**DOCUMENT PASSAGE**

***

The IEdgeFeature interface must be supported by both simple and complex edges. This interface is found on the EdgeFeature abstract class. The various properties found on this interface are intended to facilitate network feature navigation for client applications.
The FromToJunctionEIDs property hands back both the FROM and TO junction EIDs; it is more efficient to access this property than to call FromJunctionEID and ToJunctionEID. It is important to note that these properties are generally computationally expensive. For certain clients (that is, those that do not require access to the geometry, attributes, or feature class associated with the network feature), it may prove more advantageous to directly utilize the logical network when performing navigation between large numbers of network features. For example, this is the case with network solvers.
The update method is reserved for internal consumption (during the process of updating the shape and storing the result); there is no need for clients to call this method directly.
Simple edge features correspond to features with polyline geometry that are part of the network topology within a geometric network. They have two connected junction features—one at each location corresponding to the endpoints of their polyline geometries. Junction features connected at mid-span are not allowed. If you attempt to connect a junction at mid-span on a SimpleEdgeFeature, a split operation occurs (the original SimpleEdgeFeature is deleted and replaced by two new SimpleEdgeFeatures that are commonly connected at the junction feature that caused the subdivision).
Complex edge features correspond to features with polyline geometry that are part of the network topology within a geometric network. They have two or more connected junction features—one at each location corresponding to the endpoints of their polyline geometries. They may also have any number of connected mid-span junction features.
Connecting a junction feature to a ComplexEdgeFeature does not result in a physical subdivision of the edge; instead, it results in a logical subdivision (that is, new edge elements in the logical network that are associated with the complex edge).
The geometry of ComplexEdgeFeatures may not be self-intersecting; there may be discontinuities with the geometry (they may be multipart), and the geometry may not have the same start and stop vertex (that is, a closed loop).

***

Element and text position data:
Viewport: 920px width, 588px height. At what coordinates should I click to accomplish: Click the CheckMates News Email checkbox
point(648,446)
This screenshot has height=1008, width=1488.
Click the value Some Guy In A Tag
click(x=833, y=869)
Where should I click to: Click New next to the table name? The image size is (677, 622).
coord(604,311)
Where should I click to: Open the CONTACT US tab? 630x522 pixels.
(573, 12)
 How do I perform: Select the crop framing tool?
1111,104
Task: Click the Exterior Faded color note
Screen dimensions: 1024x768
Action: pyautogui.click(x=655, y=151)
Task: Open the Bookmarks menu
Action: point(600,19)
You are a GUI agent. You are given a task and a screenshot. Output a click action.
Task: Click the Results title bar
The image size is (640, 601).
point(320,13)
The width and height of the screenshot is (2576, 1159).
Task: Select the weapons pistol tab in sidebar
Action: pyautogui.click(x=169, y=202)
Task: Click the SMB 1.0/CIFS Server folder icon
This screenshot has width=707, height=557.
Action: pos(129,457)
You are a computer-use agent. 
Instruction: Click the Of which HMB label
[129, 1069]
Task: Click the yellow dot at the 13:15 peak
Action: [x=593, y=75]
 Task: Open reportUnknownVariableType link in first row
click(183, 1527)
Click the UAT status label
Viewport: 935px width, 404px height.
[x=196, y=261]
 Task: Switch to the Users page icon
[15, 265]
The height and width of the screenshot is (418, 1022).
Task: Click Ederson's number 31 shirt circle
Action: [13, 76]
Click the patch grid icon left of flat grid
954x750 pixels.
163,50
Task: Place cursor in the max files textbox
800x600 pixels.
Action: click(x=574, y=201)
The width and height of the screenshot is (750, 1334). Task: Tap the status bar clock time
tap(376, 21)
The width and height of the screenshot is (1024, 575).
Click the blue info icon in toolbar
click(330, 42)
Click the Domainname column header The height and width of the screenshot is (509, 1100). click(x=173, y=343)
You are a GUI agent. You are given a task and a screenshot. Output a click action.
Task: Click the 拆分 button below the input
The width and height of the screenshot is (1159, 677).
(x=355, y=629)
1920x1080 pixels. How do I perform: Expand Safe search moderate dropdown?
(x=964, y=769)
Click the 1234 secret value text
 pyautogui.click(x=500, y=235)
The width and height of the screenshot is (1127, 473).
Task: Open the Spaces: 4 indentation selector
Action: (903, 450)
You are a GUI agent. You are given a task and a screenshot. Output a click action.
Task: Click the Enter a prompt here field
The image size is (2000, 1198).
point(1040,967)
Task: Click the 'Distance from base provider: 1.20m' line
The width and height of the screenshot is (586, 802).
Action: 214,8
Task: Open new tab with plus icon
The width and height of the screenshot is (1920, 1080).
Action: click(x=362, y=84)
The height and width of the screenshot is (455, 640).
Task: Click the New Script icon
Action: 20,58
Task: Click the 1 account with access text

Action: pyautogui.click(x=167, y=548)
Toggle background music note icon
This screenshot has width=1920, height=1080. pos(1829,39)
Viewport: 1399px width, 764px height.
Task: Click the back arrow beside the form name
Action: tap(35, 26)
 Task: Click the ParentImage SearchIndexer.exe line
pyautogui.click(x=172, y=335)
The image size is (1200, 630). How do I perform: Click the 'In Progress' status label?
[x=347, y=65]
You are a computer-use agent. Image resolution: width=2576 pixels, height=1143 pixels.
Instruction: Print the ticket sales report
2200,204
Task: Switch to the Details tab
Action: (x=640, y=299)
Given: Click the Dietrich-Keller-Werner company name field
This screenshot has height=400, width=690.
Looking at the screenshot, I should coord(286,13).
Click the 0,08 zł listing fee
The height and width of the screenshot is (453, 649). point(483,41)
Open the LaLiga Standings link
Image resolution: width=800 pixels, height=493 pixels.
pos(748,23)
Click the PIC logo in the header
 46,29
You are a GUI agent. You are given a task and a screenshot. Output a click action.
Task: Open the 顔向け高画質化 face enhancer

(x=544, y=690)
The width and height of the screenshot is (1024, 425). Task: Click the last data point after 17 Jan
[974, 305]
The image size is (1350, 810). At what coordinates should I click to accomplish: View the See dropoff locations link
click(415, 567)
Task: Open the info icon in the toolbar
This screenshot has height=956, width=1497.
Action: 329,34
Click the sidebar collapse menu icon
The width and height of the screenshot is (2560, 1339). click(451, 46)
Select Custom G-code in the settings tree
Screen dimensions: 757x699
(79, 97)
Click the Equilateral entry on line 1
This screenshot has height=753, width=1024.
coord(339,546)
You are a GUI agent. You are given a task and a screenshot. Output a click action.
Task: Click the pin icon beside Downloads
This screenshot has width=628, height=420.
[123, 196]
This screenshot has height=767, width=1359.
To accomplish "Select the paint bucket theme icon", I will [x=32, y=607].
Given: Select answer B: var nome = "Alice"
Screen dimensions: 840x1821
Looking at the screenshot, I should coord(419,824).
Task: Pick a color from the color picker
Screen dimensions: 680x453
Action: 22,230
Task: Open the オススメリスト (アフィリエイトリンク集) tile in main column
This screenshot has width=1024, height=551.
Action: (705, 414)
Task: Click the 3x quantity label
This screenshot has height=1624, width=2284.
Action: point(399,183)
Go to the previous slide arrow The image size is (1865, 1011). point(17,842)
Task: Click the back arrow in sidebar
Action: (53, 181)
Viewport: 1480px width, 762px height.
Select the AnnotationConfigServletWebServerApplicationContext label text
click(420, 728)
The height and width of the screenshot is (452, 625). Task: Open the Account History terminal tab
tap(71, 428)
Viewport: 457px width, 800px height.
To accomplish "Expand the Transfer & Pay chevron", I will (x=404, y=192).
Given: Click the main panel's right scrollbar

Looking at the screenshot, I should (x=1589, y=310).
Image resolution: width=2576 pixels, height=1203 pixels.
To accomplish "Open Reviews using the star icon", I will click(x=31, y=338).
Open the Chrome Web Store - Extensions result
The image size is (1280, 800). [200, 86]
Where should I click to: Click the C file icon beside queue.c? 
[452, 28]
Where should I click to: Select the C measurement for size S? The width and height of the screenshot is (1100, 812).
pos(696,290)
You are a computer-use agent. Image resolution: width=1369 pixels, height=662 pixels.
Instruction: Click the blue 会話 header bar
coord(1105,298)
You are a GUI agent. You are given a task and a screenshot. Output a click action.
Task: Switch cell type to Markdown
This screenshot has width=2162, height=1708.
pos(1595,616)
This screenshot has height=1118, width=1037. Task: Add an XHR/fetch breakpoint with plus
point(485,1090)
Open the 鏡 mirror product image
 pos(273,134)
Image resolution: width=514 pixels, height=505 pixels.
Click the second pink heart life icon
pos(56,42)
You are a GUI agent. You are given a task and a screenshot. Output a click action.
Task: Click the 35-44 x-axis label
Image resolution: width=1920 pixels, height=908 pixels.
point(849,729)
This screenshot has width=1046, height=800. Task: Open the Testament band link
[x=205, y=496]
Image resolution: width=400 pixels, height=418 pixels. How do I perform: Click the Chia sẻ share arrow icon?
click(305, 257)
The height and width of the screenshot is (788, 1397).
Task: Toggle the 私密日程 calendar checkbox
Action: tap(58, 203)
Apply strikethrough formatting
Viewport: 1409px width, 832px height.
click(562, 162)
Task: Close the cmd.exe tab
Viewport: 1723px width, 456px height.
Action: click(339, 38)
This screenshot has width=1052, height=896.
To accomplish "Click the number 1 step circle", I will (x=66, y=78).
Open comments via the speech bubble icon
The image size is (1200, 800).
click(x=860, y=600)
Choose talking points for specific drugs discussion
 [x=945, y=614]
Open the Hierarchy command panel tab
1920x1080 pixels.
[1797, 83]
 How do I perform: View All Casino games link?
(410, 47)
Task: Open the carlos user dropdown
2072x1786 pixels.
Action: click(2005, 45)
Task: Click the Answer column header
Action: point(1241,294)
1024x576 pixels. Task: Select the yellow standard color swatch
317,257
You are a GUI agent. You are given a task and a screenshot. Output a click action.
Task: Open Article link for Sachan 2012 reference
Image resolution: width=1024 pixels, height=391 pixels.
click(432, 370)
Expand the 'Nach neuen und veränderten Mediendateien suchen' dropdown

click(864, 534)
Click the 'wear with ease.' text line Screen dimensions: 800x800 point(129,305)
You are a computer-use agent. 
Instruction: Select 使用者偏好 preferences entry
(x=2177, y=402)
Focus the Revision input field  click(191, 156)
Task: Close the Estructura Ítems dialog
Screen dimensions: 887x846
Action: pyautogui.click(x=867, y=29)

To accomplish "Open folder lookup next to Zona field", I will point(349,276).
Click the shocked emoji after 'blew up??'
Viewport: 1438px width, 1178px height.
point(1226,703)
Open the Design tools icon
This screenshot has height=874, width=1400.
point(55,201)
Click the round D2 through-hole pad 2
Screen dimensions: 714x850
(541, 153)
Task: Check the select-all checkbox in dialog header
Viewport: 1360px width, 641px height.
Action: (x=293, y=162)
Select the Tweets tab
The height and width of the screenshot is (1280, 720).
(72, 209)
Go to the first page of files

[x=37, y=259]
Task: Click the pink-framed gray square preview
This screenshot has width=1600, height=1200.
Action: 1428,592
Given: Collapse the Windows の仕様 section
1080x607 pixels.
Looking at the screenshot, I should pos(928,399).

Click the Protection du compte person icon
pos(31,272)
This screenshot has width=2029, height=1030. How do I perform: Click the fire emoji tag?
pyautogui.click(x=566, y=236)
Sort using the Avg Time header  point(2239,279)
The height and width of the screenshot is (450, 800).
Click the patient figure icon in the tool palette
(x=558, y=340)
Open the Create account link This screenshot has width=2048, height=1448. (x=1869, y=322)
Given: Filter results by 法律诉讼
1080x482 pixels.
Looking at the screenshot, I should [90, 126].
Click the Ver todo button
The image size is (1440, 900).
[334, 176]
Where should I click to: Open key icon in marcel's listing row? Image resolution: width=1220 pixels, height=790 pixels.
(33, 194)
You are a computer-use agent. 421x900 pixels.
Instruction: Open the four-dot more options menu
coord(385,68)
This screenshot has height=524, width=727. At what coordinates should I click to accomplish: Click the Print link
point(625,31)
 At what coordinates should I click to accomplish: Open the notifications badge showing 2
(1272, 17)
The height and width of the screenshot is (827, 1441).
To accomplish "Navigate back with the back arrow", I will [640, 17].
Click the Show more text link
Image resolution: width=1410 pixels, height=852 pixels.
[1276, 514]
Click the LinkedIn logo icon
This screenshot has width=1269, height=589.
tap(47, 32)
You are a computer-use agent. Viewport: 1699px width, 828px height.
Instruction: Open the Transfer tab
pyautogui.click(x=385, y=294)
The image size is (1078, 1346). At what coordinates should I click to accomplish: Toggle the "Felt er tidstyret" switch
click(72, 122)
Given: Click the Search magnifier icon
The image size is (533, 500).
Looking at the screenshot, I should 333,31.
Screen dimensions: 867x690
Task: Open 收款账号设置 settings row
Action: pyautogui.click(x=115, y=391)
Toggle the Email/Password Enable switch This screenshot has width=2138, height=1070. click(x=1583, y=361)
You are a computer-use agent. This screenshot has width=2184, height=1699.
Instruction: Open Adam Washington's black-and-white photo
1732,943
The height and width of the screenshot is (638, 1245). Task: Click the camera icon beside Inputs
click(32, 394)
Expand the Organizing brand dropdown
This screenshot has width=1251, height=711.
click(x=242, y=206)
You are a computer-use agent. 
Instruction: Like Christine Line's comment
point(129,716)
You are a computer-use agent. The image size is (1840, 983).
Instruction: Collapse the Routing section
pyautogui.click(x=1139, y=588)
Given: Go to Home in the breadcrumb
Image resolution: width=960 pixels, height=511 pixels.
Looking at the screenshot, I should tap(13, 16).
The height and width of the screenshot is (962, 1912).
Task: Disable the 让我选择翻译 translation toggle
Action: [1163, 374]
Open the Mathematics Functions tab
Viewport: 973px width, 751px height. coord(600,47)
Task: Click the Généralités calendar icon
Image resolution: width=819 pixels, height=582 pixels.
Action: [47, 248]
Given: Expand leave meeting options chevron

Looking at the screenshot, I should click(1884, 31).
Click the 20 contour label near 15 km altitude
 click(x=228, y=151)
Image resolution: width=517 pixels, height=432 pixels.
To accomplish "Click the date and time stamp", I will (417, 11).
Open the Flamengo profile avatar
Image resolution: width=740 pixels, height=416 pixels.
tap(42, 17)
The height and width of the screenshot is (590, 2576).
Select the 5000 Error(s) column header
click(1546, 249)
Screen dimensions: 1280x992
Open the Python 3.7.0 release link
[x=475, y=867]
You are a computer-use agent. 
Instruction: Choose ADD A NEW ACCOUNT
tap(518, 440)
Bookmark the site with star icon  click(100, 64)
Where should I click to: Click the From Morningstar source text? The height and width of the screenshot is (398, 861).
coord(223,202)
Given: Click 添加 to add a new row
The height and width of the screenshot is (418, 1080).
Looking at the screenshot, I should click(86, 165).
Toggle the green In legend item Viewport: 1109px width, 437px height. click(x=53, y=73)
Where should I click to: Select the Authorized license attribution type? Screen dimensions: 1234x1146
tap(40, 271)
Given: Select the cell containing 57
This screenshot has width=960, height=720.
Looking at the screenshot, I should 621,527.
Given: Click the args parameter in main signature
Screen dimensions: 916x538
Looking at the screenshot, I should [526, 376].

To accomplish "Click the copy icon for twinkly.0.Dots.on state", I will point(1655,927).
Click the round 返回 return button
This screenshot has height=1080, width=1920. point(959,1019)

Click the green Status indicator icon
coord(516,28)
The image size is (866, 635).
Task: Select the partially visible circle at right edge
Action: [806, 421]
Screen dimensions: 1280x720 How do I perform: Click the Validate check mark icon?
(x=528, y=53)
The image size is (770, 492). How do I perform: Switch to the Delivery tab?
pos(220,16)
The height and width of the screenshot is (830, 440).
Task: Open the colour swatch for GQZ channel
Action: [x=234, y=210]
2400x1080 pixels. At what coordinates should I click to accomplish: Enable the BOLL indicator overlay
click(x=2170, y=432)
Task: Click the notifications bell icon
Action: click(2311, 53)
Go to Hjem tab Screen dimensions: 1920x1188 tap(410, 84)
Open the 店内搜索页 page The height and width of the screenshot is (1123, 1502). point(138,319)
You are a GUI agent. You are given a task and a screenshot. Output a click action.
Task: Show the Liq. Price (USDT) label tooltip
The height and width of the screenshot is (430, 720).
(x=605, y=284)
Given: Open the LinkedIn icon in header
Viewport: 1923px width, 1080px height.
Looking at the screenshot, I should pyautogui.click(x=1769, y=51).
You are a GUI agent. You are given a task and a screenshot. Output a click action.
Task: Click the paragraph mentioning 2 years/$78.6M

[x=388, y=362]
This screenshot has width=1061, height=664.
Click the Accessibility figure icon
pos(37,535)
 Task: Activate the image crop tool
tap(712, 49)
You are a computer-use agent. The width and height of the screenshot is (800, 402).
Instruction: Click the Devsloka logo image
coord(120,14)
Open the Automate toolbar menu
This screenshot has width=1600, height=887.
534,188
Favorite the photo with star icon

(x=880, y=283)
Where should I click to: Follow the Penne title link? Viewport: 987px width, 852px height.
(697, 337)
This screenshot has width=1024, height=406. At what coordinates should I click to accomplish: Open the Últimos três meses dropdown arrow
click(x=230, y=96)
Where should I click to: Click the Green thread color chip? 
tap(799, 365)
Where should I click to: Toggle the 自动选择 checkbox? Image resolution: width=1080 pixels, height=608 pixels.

***

**EXERCISE DIRECTIONS**
Copy the edge feature text between "The update method" and "caused the subdivision).", inclusive, switching "internal consumption" to "internal use".

**CORRECT ANSWER**
The update method is reserved for internal use (during the process of updating the shape and storing the result); there is no need for clients to call this method directly.
Simple edge features correspond to features with polyline geometry that are part of the network topology within a geometric network. They have two connected junction features—one at each location corresponding to the endpoints of their polyline geometries. Junction features connected at mid-span are not allowed. If you attempt to connect a junction at mid-span on a SimpleEdgeFeature, a split operation occurs (the original SimpleEdgeFeature is deleted and replaced by two new SimpleEdgeFeatures that are commonly connected at the junction feature that caused the subdivision).